--- Begin ---

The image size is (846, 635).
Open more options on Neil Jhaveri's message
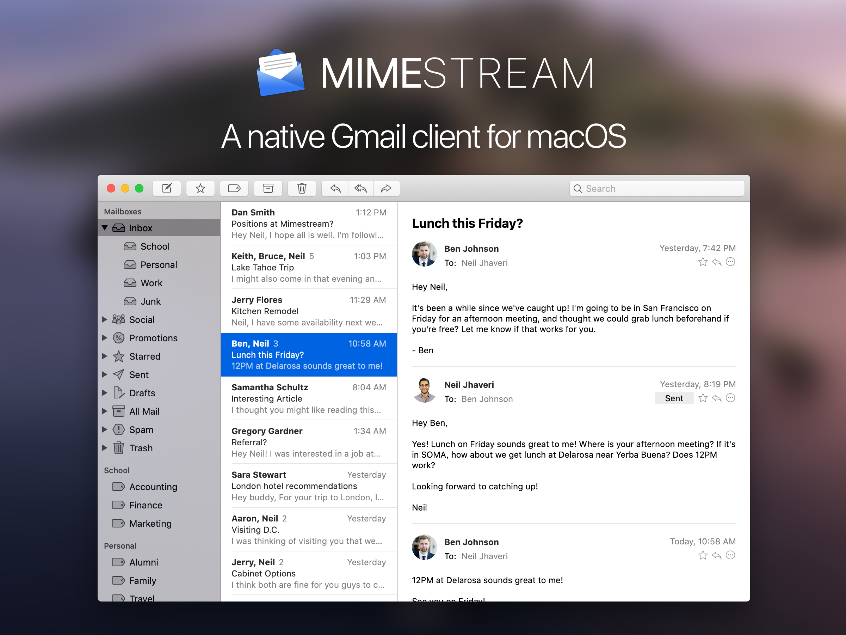click(730, 398)
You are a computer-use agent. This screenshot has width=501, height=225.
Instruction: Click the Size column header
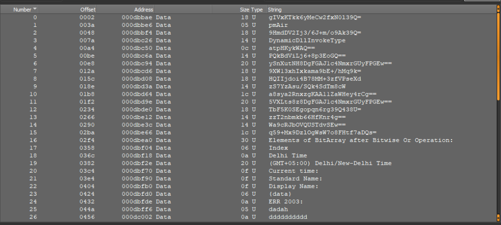(x=244, y=10)
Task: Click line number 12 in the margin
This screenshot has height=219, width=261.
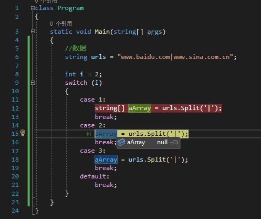Action: [15, 108]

--- End ---

**PROBLEM DESCRIPTION:**
Rewrite every item above with "screenshot" changed to "screen capture" and everything else kept the same. Leave the pictures out.

**RESULT:**
The image size is (846, 635).
Open more options on Neil Jhaveri's message
click(730, 398)
You are a computer-use agent. This screen capture has width=501, height=225.
Instruction: Click the Size column header
(x=244, y=10)
Task: Click line number 12 in the margin
This screen capture has height=219, width=261.
Action: [15, 108]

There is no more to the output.